California’s Composting Bill Unites Politicians, Enrages Mustache-Twirling Villain—Captain Planet “Still Dead,” Sources Confirm
- Jeremy Borings #1 Fan
- Mar 25
- 2 min read

Sacramento, CA – In a stunning display of legislative functionality, California lawmakers have agreed on something that doesn’t involve taxing or banning it: composting. The revolutionary concept of letting organic waste decompose where it falls has garnered rare bipartisan support, with SB 279 cruising through committee like a Tesla on the HOV lane.
But not everyone is celebrating. Hoggish Greedly, the perpetually wheezing, cigar-chomping Captain Planet villain, has crawled out of his offshore tax haven to condemn the bill as “an existential threat to unnecessary bureaucracy.”
“Do you realize how many middlemen stand to lose their jobs if farmers start composting their own waste?” Greedly bellowed, his jowls quivering with outrage. “First, it’s on-site composting, next thing you know, people will be repairing their own appliances and sharing tools with neighbors! Society will collapse!”
California’s Composting Bill: Captain Planet’s Mysterious Absence
When reached for comment, the eco-conscious superhero Captain Planet was, tragically, unavailable. Sources close to the matter confirmed that he remains “very dead,” having been murdered in cold blood by corporate lobbying in the early 2000s.
“Last seen being strangled by a stack of oil industry PAC donations,” said a mournful Wheeler, one of the Planeteers. “We tried summoning him with the rings, but all we got was a voicemail from Chevron’s legal team.”
The Bill That’s Basically Just Letting Nature Do Its Thing
Authored by Sen. Jerry McNerney, SB 279 would allow farms and vineyards to skip the absurd ritual of trucking their green waste hundreds of miles to a state-approved composting facility—something that currently burns more fossil fuels than it saves.
Even more radical? The bill expands how much compost urban farms and schools can produce and give away for free, effectively creating a black market for healthy soil. Law enforcement is already bracing for a surge in clandestine zucchini patches and backyard worm bin operations.
Bipartisan Consensus (Because Even Politicians Understand Rotting Food)
In a rare moment of cross-aisle harmony, Republicans and Democrats alike shrugged and said, “Yeah, this seems fine.”
“I don’t always agree with my colleagues,” muttered one GOP lawmaker, “but I do agree that paying to haul banana peels to Nevada is stupid.”
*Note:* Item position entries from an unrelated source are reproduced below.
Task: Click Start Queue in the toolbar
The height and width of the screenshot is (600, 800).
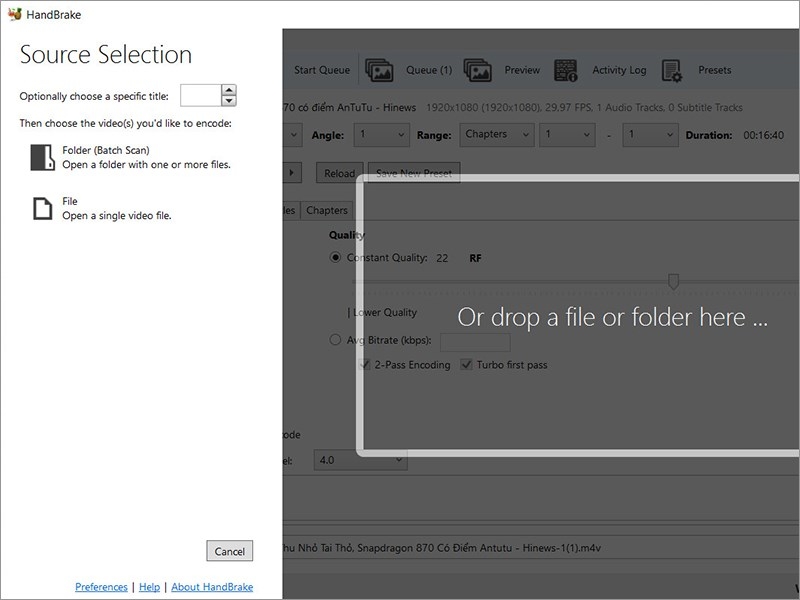Action: 321,70
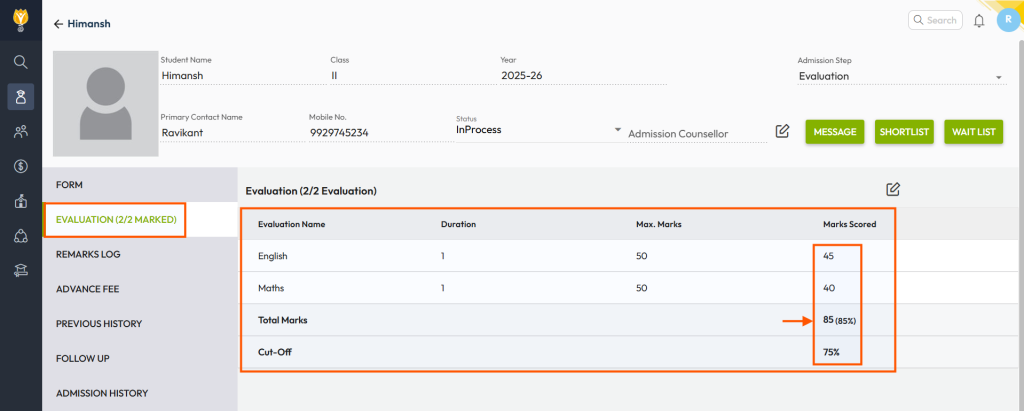Click the back arrow beside Himansh
This screenshot has width=1024, height=411.
click(x=58, y=24)
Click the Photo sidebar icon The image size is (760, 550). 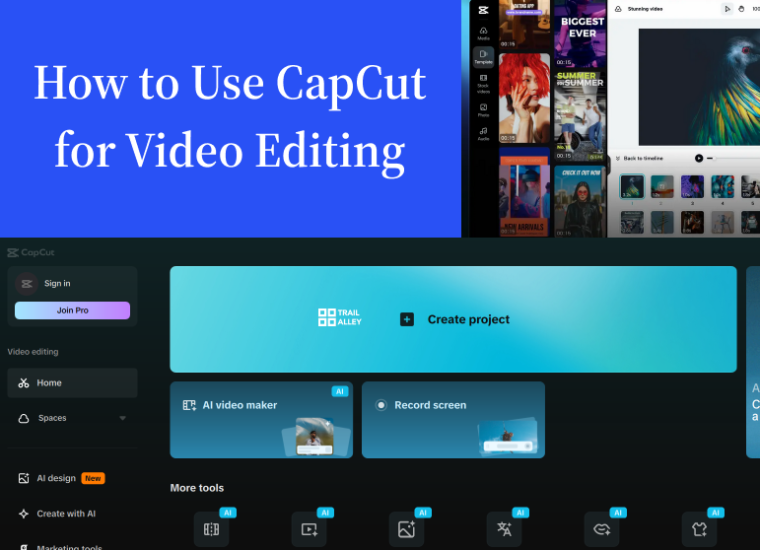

Meanwhile, Hoggish Greedly has reportedly launched a last-ditch effort to kill the bill, funding a shadowy opposition group called Citizens for More Trucking Emissions.
“If composting becomes legal, what’s next?” Greedly ranted, sweating profusely. “Will we allow people to breathe clean air? To collect rainwater? To exist without being nickel-and-dimed by a conglomerate? This is madness!”
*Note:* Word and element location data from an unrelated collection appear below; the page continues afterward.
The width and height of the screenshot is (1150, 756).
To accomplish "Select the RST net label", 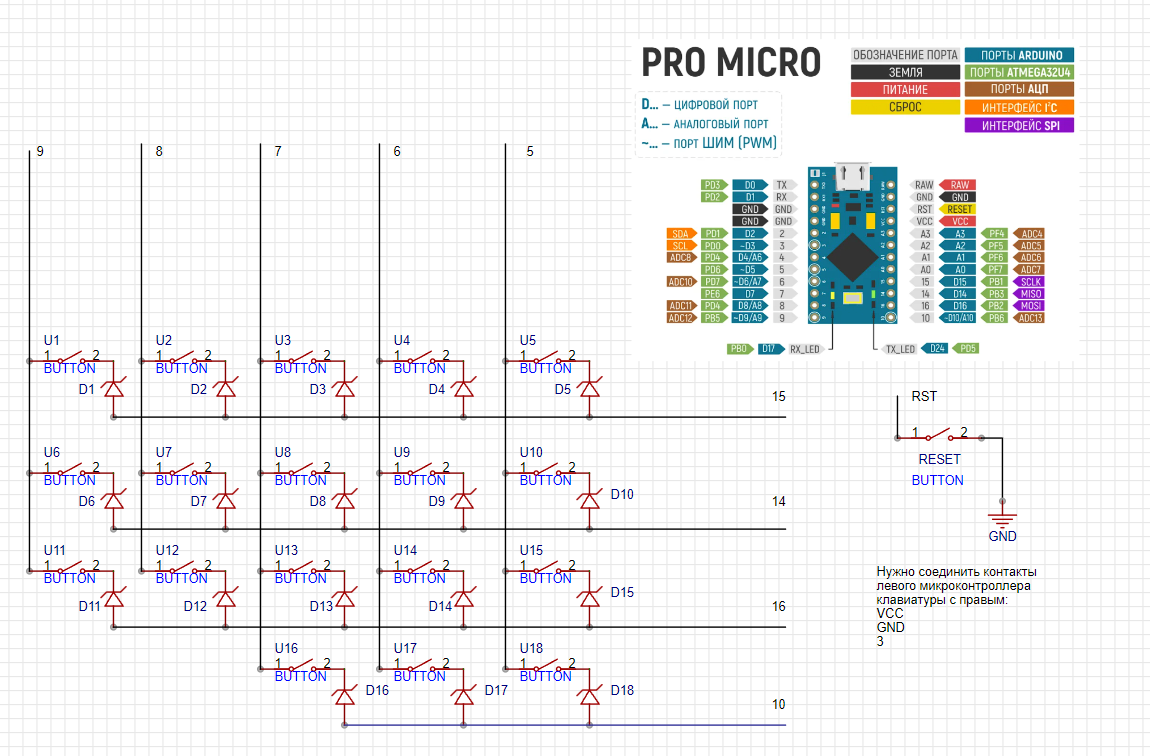I will (924, 397).
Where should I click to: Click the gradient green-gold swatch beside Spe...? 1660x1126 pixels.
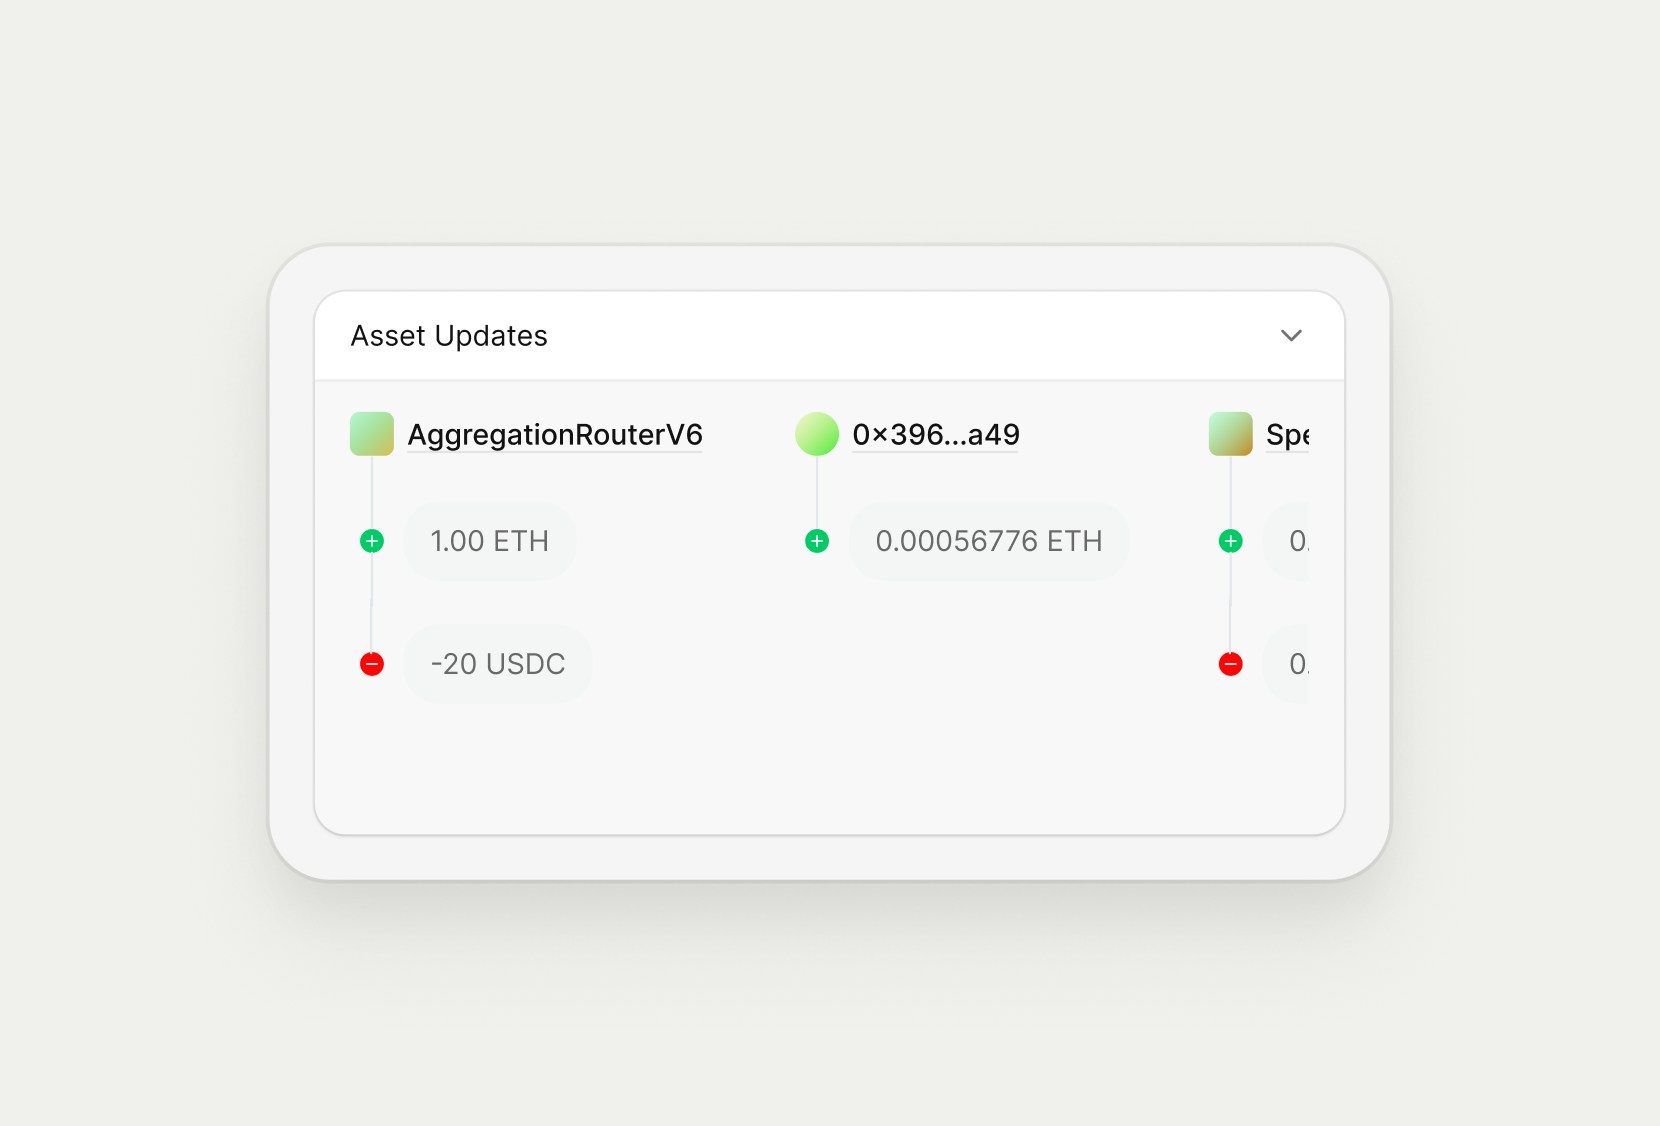tap(1229, 434)
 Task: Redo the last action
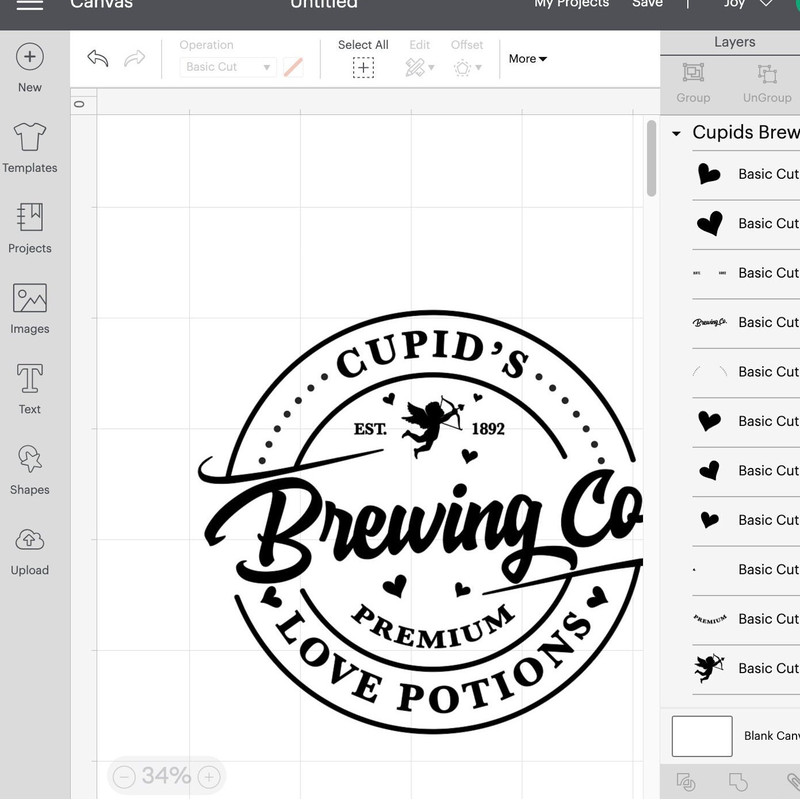pos(134,58)
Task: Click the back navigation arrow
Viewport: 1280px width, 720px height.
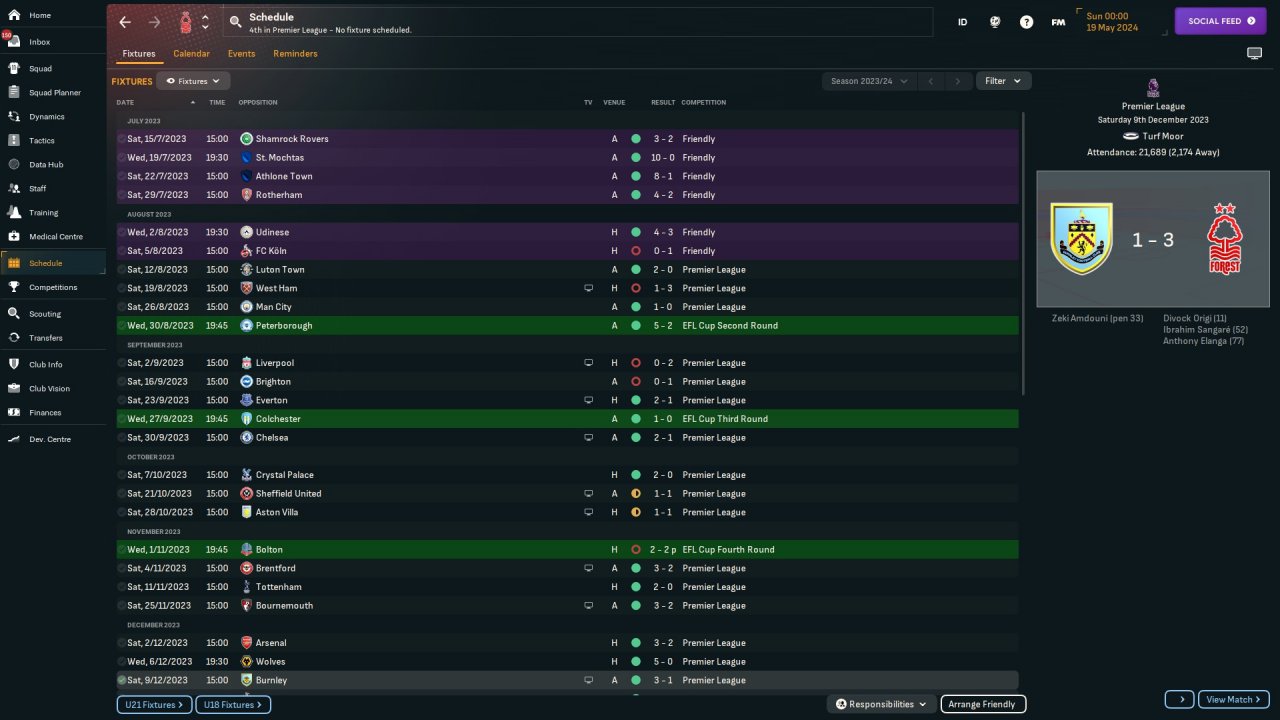Action: [125, 22]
The Future of Composting (And Possibly Democracy)
As the bill moves forward, Californians are daring to dream of a world where bureaucracy doesn’t dictate decomposition. But with Captain Planet gone and Greedly’s lobbyists lurking in every shadow, the fight is far from over.
Will sanity prevail? Or will we all be forced to mail our apple cores to a certified decomposition facility in Arizona?